Arbitration agreements in respect of arbitrations seated in China (whether a domestic arbitration or a so-called foreign-related arbitration i.e. an arbitration in China with foreign elements) are required to stipulate the arbitration institution that will administer the arbitration. Failing to do so renders the arbitration agreement void and unenforceable.
The China International Economic and Trade Arbitration Commission (CIETAC) is the oldest and most recognised foreign-related arbitration institution in China. It is headquartered in Beijing and has branch operations (Sub-commissions) in Shanghai, Shenzhen (South China), Tianjin and Chongqing.
Given its status, it made news when on 1 May 2012 when the Shanghai Sub-commission announced its decision to breakaway from CIETAC to become an independent institution on the same date as the introduction of the new CIETAC Arbitration Rules 2012. Subsequently, the South China (Shenzhen) sub-commission also broke away from CIETAC’s control.
The ostensible reason behind the breakaway is because of the introduction of the CIETAC Arbitration Rules 2012 which asserts the primacy of Beijing over the sub-commissions. In this respect, Article 2.3 states,
“CIETAC is based in Beijing. It has sub-commissions or centers in Shenzhen, Shanghai, Tianjin and Chongqing. The sub-commissions/centers are CIETAC’s branches, which accept arbitration applications and administer arbitration cases with CIETAC’s authorization.”
On 1 August 2012, CIETAC issued an Announcement on the Administration of Cases Agreed to be Arbitrated by CIETAC Shanghai Sub-Commission and CIETAC South China Sub-Commission. CIETAC announced that as of 1 August 2012 it had suspended its authorisation to both sub-commissions for accepting and administering arbitration cases. Furthermore where parties have agreed to arbitrate their disputes by either sub-commission, the parties should instead submit their applications for arbitration to CIETAC and the CIETAC Secretariat shall accept such arbitration applications and administer such cases. Without CIETAC’s authorisation, no institutions shall have the right to accept and administer these arbitration cases.
This prompted a joint response from CIETAC Shanghai and CIETAC South China on 4 August 2012 asserting, inter alia, their independence from CIETAC,
“Both CIETAC Shanghai and CIETAC South China are independent arbitration institutions, which were sponsored, approved and organized by the Shanghai Municipal Government and the Shenzhen Municipal Government respectively, and are independent legal persons.
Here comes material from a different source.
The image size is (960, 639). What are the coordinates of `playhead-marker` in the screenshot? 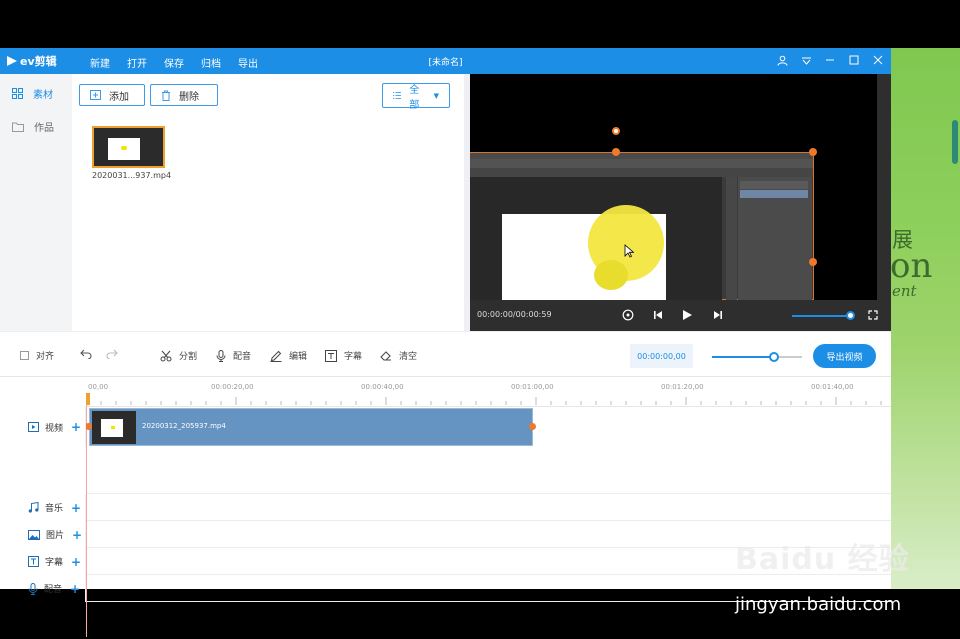 It's located at (88, 399).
Both institutions have completed their judicial registrations respectively with the Shanghai Municipal Bureau of Justice and Department of Justice of Guangdong Province according to the Arbitration Law of the People’s Republic of China“.
CIETAC Shanghai and CIETAC South China stated their continued intention to accept and manage arbitration cases referred to them by parties. In this respect, their joint response stated that CIETAC’s announcement “has no binding effect on CIETAC Shanghai, CIETAC South China and the parties“.
The joint statement also denounced CIETAC’s announcement in very strong terms.
“According to the Arbitration Law, as duly established arbitration institutions, the respective jurisdiction of CIETAC Shanghai and CIETAC South China come from the agreement of the parties, rather than the “authorization” from any other institutions, not to mention the so-called “suspension of authorization”. Nowhere in the Arbitration Law ever provides that an arbitration institution may grant so-called authorization with regard to jurisdiction over cases. However, CIETAC fabricated a theory of “authorization” and “suspension of authorization” in its Administration Announcement, trying to distort the selection of an arbitration institution already made by the parties.“
According to an IBA news report, these developments have engendered uncertainty over the enforceability of any arbitral award, whether rendered by CIETAC or the breakaway sub-commissions.
“‘The big question is whether a dispute submitted to the Shanghai Subcommission will be enforced by courts around China. Nobody knows for sure,’ said Maarten Roos, founder and managing director of R&P China Lawyers, a firm focusing on legal support for foreign companies. ‘There might be serious problems as the losing party subject to the enforcement is very likely to challenge the legitimacy of the arbitral procedure under the Shanghai Subcommission’s own rules,’ added the PRC firm partner.
Where an arbitration clause specifies Shanghai, but a resultant dispute has been submitted to Beijing according to CIETAC’s new instructions, a court may also refuse to enforce because arbitration was not undertaken in accordance with the agreement between the parties.”
We expect the situation between CIETAC and its sub-commissions in Shanghai and Shenzhen to continue to unfold over the next few weeks and will update our readers as and when more information becomes available.